Das mußte ja so kommen: Wieder einmal fühlen sich Menschen trotz ausdrücklicher Warnung durch eines meiner Reviews motiviert, sich absolut schnoddrigen Schrott anzusehen. Diesmal traf es die weltreisende Kollegin Anita, die sich nun nicht nur frohen Mutes den SUMPF DER LEBENDEN TOTEN ausgeliehen hat, sondern auch in optimistischer Begeisterung den anderen Film über Nazizombies ansehen will: OASE DER ZOMBIES, inszeniert vom Vielfilmer (und oftmaligem Wenigkönner) Jess Franco. Franco sollte auch schon beim SUMPF Regie führen, wurde dann aber in letzter Minute durch Jean Rollin ersetzt, weil ihm das Budget für den Film zu niedrig erschien. Nun denn: Mit nur drei Peseten mehr wäre schon damals der vorliegende Film dabei herausgekommen, der im Englischen den unschlagbaren Alternativtitel BLOODSUCKING NAZI ZOMBIES trägt.

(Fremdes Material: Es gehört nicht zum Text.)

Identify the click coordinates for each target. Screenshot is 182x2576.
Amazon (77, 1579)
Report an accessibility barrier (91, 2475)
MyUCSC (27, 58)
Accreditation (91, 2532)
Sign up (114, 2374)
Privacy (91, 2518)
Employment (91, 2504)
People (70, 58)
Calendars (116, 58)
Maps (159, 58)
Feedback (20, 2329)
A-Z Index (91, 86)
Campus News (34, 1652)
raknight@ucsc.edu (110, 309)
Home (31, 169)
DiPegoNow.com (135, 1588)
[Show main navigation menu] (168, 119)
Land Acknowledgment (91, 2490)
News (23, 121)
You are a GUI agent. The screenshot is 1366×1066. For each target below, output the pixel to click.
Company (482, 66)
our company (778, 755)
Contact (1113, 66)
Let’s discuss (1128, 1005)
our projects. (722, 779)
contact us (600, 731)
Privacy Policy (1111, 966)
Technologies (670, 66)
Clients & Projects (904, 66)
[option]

Noch vor dem Vorspann wissen wir, daß das Unheil an der Oase um die Ecke lauert. Zwei junge Studentinnen (eigentlich nur nicht näher definierte Frauen, aber durch die Tatsache, daß sie eine Karte mit sich führen und trotzdem nicht wissen, wo sie sind, schlossen wir darauf, daß es sich um Geographiestudentinnen handeln muss) legen eine kurze Erkundungspause an einer Oase in der Wüste ein. Während die Kamera in einer liebevoll langen Einstellung ihre beiden Hintern abfilmt, hören wir auch schon lautes Schnarren und sehen unter dem herumliegenden Geröll ein Hakenkreuz. Nachdem wir uns ein wenig gegruselt haben (achtet auf mein Auge: ich zwinkere), schießen ein paar Arme aus dem Boden und halten eines der beiden Mädels fest. Böse Bontempi-Orgelmusik kündigt das Grauen an, aber neben ein wenig Geschrei bekommen wir nur den Vorspann serviert.

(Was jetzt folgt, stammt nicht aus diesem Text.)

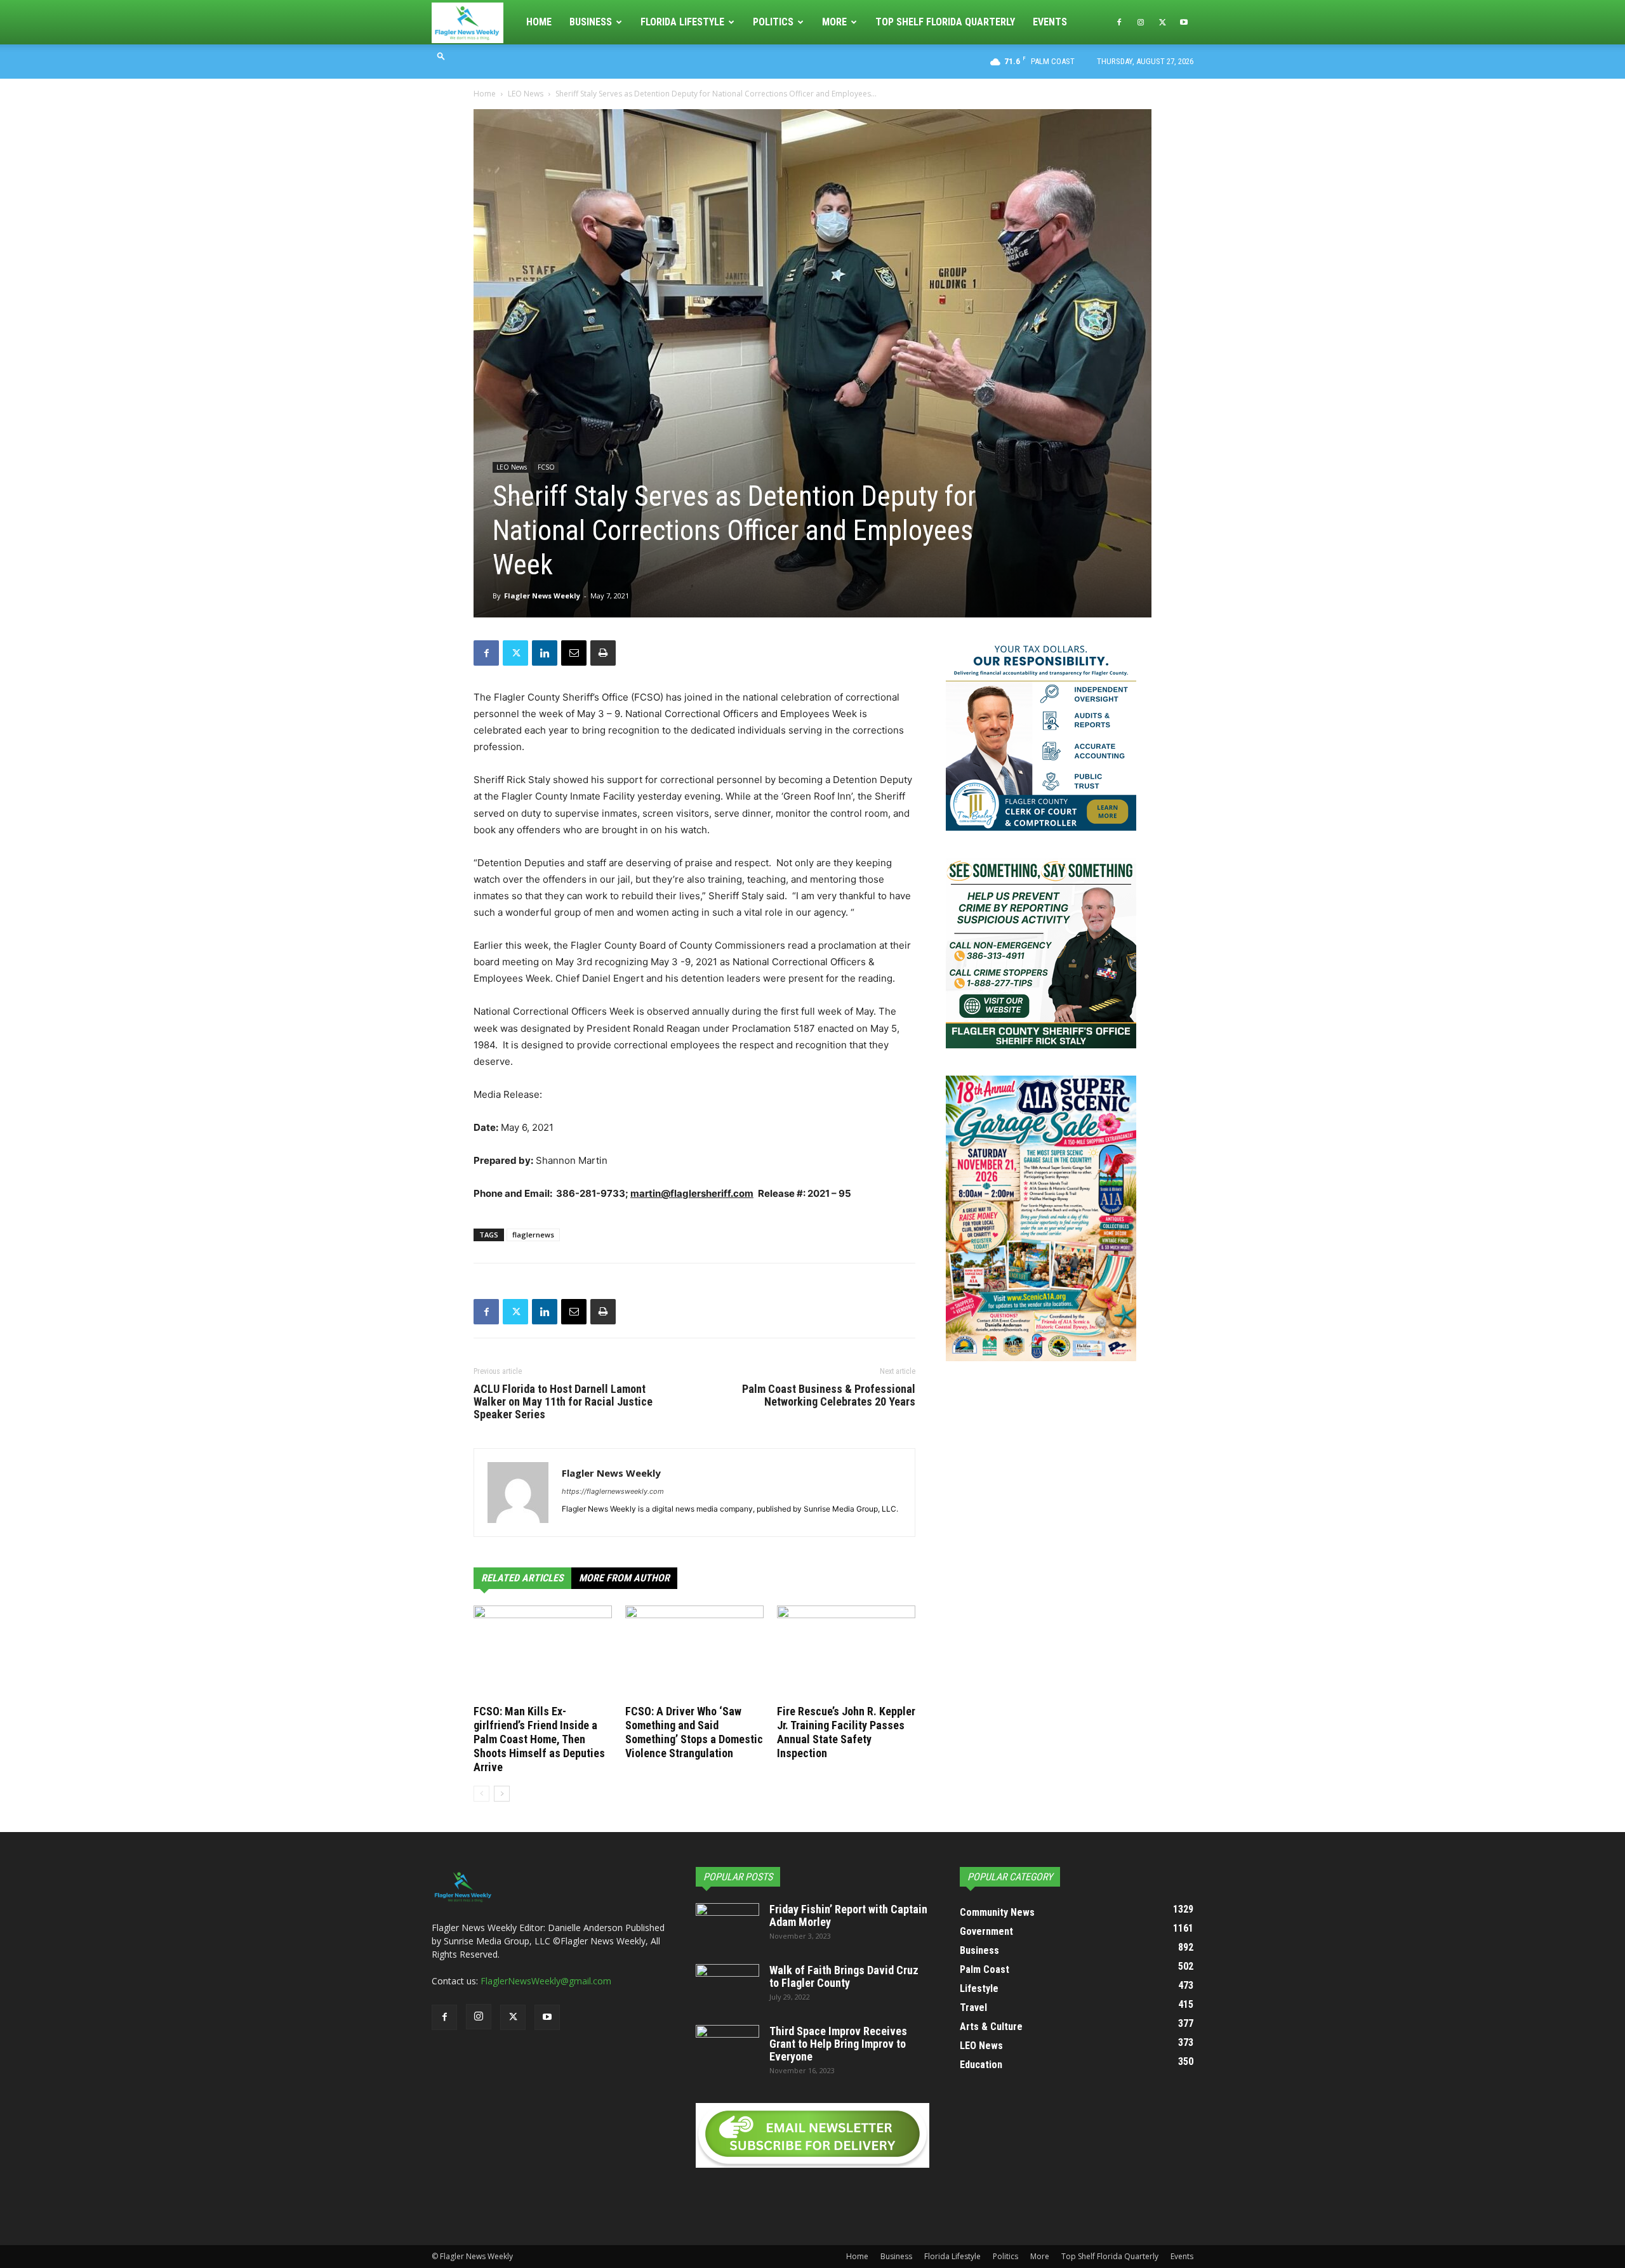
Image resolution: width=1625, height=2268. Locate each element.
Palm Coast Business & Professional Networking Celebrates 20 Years (828, 1395)
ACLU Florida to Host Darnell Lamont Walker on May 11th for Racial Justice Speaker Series (563, 1402)
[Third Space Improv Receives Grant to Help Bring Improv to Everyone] (727, 2047)
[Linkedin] (544, 653)
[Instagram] (1140, 22)
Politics (773, 22)
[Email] (574, 653)
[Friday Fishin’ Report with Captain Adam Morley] (727, 1925)
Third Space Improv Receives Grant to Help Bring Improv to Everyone (838, 2043)
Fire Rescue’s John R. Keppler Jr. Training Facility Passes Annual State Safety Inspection (846, 1732)
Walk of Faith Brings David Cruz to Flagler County (844, 1976)
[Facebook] (1119, 22)
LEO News (525, 93)
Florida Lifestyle (682, 22)
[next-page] (502, 1794)
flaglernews (533, 1234)
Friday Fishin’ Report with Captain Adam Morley (848, 1915)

Dann entspinnt sich langsam die Hintergrundgeschichte. Man sieht viele Menschen über den Bildschirm laufen, manche schießen, andere sterben, und irgendwer sagt dann, daß alle tot sind, obwohl dann wieder sehr viele Menschen irgendwo herumlaufen und schießen und sterben. Anita zeigt sich hochgradig verwirrt über die gezeigten Entwicklungen, aber eigentlich ist alles ganz einfach: Da ist Krieg, und da gibt es Soldaten. Und die sterben. Angeblich gibt es einen Schatz, und der liegt bei der Oase, wo alle sterben, und nur Kleingeister würden jetzt fragen, warum wir weder einen Schatz sehen noch eine Oase, oder warum die meisten der Kriegsszenen aus irgendeinem anderen Film herauskopiert wurden (ohne tatsächlich an das neu gedrehte Material wirklich dranzupassen).

Ein bärtiger Mann trifft sich mit einem anderen bärtigen Mann und plant, den Schatz zu heben. Dann – der summende Synth telegraphiert die Ankunft des Überraschungsmoments schon meilenweit voraus – sticht der eine Mann dem anderen in die Hand, und der stirbt dann. Ich erinnere mich, daß wir bei der Sequenz gelacht haben, aber der genaue Grund ist mir entfallen.

Eine Gruppe von Studenten unter Leitung des Sohnes des Verstorbenen kommt nun ins Oasenland, um nach dem Schatz zu suchen. „Sechs Millionen Gold“, sagt er seinen Freunden mit Ehrfurcht und glaubt vielleicht, sich in einem Rollenspiel zu befinden, aber eine blonde Kommilitonin erklärt ihm: „Geld ist nicht alles“. Jaja, es ist mal wieder schlecht bestellt um das Niveau unserer Bildungselite.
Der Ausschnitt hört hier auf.